WHAT IS REQUIRED: Only the lines below starting at the one that contains "Task: Tap the Sunday 26 Apr date header" and ending at the one that contains "The height and width of the screenshot is (930, 497)." are to be reproduced, exactly and with both ends kept.

TASK INPUT:

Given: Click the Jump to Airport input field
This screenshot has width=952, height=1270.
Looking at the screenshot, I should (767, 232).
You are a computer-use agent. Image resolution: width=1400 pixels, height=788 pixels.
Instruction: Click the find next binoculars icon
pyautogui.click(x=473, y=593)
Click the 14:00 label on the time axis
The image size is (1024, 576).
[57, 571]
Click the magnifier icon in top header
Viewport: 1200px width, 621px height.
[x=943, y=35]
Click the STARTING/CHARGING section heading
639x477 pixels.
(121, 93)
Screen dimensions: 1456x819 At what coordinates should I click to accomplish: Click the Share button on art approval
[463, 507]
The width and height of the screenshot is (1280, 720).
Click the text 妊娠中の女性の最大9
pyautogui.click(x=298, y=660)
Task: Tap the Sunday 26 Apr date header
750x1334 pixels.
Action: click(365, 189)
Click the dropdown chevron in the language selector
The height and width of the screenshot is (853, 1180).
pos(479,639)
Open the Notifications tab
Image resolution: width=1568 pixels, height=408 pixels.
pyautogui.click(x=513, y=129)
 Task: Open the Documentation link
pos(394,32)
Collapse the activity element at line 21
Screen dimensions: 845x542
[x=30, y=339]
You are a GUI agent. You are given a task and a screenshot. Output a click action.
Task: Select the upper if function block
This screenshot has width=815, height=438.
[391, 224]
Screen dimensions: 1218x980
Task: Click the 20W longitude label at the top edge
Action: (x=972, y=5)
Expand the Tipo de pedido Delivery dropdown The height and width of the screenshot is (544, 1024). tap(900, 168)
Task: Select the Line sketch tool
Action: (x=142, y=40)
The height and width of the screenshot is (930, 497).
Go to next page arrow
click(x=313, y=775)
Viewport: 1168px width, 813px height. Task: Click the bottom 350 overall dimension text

ANSWER TO THE EXERCISE:
Task: Tap the Sunday 26 Apr date header
750x1334 pixels.
Action: click(365, 189)
Click the dropdown chevron in the language selector
The height and width of the screenshot is (853, 1180).
pos(479,639)
Open the Notifications tab
Image resolution: width=1568 pixels, height=408 pixels.
pyautogui.click(x=513, y=129)
 Task: Open the Documentation link
pos(394,32)
Collapse the activity element at line 21
Screen dimensions: 845x542
[x=30, y=339]
You are a GUI agent. You are given a task and a screenshot. Output a click action.
Task: Select the upper if function block
This screenshot has width=815, height=438.
[391, 224]
Screen dimensions: 1218x980
Task: Click the 20W longitude label at the top edge
Action: (x=972, y=5)
Expand the Tipo de pedido Delivery dropdown The height and width of the screenshot is (544, 1024). tap(900, 168)
Task: Select the Line sketch tool
Action: (x=142, y=40)
The height and width of the screenshot is (930, 497).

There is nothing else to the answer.